LdCyPA attenuates MAPK pathway to assist Leishmania donovani immune escape in host cells

Background: Visceral leishmaniasis is a neglected tropical disease affecting millions of people worldwide. Macrophages serve as the primary host cells for L. donovani, the immune response capability of these host cells is crucial for parasites' intracellular survival. L. donovani peptidyl-prolyl cis/trans isomerase Cyclophilin A (LdCypA) is a key protein for L. donovani intracellular proliferation, while the molecular mechanism conducive to intracellular survival of parasites remains elusive.

Methods: In this study, we generated a macrophage cell line overexpressing LdCyPA to investigate its role in controlling host immunity and promoting intracellular immune escape of L. donovani.

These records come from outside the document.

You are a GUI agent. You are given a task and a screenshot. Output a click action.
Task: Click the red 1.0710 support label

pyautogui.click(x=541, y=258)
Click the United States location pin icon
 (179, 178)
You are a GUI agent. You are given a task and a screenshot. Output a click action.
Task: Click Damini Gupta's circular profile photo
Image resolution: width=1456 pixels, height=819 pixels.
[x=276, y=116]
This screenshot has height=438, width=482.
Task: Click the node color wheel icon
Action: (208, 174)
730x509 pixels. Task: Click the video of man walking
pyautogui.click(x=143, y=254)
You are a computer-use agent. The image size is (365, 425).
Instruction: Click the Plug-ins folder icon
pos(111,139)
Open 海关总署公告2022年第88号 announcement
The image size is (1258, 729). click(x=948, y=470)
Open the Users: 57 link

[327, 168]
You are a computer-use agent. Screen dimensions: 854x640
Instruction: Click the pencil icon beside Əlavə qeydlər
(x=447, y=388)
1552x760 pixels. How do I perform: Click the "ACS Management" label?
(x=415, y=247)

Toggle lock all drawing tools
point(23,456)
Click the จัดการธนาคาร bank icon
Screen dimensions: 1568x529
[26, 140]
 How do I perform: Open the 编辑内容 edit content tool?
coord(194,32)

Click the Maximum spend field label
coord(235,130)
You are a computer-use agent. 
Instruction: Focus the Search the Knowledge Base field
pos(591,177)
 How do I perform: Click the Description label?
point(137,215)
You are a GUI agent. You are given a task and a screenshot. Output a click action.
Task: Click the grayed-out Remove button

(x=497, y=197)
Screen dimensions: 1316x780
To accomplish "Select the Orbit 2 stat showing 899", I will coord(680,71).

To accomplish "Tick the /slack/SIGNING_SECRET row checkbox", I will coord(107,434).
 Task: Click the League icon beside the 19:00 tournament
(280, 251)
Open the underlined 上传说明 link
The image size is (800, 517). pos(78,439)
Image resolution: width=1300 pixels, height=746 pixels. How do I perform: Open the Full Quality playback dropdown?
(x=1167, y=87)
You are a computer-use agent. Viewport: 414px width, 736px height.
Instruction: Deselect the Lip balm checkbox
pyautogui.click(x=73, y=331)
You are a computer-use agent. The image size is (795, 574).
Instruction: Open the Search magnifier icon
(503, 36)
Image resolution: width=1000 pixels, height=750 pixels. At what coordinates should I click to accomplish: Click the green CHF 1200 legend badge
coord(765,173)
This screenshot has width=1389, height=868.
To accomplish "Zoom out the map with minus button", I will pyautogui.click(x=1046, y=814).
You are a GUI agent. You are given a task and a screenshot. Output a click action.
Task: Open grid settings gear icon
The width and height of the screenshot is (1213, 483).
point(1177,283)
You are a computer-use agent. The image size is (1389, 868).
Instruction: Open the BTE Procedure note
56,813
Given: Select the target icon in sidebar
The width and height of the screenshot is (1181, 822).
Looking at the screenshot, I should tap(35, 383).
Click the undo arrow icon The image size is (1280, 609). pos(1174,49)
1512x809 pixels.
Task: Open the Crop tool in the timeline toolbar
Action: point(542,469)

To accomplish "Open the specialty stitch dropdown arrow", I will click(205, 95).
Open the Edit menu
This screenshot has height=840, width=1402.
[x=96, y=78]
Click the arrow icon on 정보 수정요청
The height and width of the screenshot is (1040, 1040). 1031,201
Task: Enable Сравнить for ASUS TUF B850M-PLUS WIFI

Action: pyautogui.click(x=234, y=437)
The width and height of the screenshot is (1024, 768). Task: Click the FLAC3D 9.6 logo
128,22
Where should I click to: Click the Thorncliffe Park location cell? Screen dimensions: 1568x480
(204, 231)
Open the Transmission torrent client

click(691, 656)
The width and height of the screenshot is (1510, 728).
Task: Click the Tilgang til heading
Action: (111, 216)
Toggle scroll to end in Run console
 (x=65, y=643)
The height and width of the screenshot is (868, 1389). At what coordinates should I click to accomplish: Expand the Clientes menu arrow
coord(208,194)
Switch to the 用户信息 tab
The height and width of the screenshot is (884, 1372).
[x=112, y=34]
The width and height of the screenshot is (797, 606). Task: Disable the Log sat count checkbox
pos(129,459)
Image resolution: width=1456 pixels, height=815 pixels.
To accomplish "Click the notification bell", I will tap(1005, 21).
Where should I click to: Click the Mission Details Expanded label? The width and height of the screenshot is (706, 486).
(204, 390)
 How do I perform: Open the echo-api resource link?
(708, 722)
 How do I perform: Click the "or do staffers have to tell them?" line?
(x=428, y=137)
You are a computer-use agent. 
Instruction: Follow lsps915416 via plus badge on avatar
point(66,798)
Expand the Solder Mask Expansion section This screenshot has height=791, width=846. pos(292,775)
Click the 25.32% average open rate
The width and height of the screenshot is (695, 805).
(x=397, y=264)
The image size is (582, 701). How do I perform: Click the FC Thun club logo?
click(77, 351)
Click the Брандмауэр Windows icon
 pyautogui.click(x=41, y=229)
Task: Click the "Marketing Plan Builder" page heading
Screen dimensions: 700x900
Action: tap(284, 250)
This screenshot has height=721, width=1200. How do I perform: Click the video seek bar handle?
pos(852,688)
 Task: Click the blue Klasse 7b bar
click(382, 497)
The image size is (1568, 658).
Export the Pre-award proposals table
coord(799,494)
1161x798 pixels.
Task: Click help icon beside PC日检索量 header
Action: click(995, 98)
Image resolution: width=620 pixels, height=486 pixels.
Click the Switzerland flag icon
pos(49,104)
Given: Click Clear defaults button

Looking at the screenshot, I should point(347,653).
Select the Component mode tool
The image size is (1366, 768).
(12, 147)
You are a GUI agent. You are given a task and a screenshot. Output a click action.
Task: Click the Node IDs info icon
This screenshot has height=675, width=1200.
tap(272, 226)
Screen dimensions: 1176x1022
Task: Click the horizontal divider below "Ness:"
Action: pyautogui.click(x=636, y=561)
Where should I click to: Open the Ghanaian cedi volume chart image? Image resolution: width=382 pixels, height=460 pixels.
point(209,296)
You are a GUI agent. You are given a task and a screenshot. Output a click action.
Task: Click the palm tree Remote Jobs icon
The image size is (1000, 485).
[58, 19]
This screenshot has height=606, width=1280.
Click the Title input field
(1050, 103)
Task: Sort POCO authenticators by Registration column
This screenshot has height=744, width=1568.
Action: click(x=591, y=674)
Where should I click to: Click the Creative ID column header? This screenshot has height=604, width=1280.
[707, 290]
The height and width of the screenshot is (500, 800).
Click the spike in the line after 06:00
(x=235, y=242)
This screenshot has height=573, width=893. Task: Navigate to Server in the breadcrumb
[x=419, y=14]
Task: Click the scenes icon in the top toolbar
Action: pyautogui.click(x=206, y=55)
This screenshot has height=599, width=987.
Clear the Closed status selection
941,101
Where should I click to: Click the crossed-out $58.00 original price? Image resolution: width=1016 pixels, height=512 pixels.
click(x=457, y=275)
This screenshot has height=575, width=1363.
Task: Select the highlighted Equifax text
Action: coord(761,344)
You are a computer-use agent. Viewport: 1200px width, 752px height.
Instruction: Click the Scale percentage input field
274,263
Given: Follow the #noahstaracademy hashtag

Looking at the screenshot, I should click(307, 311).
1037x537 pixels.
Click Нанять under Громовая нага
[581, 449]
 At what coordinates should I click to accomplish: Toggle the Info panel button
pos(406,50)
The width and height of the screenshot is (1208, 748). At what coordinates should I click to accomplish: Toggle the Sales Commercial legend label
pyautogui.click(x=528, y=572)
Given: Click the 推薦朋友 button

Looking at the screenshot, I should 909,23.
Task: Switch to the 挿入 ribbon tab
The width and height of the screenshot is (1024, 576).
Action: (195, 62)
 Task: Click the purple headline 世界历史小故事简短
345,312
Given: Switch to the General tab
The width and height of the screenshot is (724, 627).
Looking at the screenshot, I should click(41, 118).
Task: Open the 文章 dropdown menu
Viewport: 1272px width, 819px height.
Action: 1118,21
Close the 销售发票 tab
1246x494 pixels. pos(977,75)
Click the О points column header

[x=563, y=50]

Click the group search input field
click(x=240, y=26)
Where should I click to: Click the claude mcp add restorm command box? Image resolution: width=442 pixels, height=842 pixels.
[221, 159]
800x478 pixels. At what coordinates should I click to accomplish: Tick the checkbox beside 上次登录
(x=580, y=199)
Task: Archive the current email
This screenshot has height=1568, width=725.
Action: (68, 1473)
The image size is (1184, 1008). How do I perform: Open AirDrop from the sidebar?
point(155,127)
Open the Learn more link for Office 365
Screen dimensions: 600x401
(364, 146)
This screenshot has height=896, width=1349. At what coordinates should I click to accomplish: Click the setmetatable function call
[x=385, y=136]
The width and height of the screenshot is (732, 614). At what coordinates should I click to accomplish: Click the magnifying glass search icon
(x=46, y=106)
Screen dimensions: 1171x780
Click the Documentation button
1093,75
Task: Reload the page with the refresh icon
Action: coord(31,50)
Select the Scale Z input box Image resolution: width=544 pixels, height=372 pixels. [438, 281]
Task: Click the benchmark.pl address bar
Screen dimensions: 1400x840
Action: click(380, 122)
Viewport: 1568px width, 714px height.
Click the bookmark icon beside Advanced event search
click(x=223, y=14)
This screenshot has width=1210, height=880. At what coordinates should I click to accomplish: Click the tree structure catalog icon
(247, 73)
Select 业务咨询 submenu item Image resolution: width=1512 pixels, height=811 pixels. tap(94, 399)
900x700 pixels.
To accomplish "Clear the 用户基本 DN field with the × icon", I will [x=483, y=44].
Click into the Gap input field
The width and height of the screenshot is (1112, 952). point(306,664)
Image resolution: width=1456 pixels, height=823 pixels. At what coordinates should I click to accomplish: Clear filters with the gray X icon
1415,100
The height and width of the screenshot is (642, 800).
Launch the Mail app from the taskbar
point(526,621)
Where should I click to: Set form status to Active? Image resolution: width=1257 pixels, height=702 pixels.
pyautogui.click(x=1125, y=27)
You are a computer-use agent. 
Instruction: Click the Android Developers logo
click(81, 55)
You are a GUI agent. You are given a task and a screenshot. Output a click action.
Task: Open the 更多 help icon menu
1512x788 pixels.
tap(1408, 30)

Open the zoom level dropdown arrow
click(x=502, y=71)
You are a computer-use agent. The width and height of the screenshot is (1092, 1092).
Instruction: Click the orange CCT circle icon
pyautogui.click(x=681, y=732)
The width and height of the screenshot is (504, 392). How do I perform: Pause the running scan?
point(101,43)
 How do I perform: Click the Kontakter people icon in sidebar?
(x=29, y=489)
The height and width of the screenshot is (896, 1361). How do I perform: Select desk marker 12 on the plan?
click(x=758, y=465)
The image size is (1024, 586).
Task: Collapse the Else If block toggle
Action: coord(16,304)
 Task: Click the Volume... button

Results: It was discovered that the overexpression of the LdCyPA cell line regulated the host immune response following Infection by downregulating the proportion of M1-type macrophages, promoting the secretion of the anti-inflammatory factor IL-4, and inhibiting the secretion of pro-inflammatory factors like IL-12, IFN-γ, TNF-α, and INOS. Transcriptome sequencing and mechanistic validation, meanwhile, demonstrated that cells overexpressing LdCyPA controlled the immune responses that followed Infection by blocking the phosphorylation of P38 and JNK1/2 proteins in the MAPK signaling pathway and simultaneously increasing the phosphorylation of ERK proteins, which helped the L. donovani escape immune recognition.

Conclusion: Our findings thus pave the way for the development of host-directed antiparasitic drugs by illuminating the pro-Leishmania survival mechanism of L. donovani cyclophilin A and exposing a novel immune escape strategy for L. donovani that targets host cellular immune regulation.

LdCyPA; MAPK; Visceral leishmaniasis; immune escape.